Here it was. ‘Mr Crossley, Jr, re-entering the theatre with the fire brigade, had the misfortune to be on the stage when part of it collapsed, and he was admitted to the Royal Infirmary with a fractured leg and bruises.’
Somebody was arriving downstairs. Mr Ferguson; he was due about one. There didn’t seem to be any release, any relief for her in what she had read, in knowing at least that Stephen was not permanently injured. She stared at the great headlines.
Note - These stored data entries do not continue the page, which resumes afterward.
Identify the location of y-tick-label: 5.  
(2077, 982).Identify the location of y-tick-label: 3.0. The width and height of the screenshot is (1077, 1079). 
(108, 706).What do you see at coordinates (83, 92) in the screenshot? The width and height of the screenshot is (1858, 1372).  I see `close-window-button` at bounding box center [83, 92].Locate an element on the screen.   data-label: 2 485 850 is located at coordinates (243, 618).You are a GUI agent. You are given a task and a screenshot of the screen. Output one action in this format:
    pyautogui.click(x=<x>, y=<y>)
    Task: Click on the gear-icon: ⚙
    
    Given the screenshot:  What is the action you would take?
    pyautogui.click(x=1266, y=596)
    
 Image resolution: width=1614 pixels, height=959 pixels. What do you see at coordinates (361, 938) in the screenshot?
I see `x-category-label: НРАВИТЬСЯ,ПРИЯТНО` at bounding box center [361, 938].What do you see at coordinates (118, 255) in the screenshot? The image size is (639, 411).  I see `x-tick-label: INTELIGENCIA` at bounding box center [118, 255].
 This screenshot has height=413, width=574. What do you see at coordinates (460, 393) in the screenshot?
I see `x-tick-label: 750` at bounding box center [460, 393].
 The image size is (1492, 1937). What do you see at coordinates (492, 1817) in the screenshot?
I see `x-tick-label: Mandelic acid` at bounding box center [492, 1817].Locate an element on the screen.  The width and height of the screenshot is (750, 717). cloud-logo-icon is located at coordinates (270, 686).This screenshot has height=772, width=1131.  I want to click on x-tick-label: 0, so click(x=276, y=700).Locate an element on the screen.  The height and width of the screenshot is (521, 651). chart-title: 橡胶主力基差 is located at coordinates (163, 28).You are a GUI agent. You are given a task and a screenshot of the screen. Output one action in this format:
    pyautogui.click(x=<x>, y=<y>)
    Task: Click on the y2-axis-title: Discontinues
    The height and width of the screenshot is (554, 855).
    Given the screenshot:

You could hardly expect anything else: it was the worst disaster of its kind that had ever happened in the Town. Eye-witness accounts of the panic, editorial comment, lists of the dead and injured. She felt so terribly sick again at the thought of all those people, as if their death lay on her conscience. Tears began to run down her cheeks, but they were not tears of remorse. Weakness and unhappiness and sheer desperate fatigue. She could have collapsed on Uncle Pridey’s bed with all the mice and the shrews staring at her with bright, quiet, inquisitive eyes.
‘The cause of the panic is not yet known but is believed to have been caused by some drunken men.’
Must go down. Nothing has happened, Mr Ferguson; the dutiful wife, the business-like daughter-in-law; your son is desperately ill; if I look tired and colourless it is after being up all night nursing him. ‘ She left me as silly as a farmyard goose when she married that railway guard!’ That song; it went round and round in her head, round and round, endlessly repeating. She would die with it.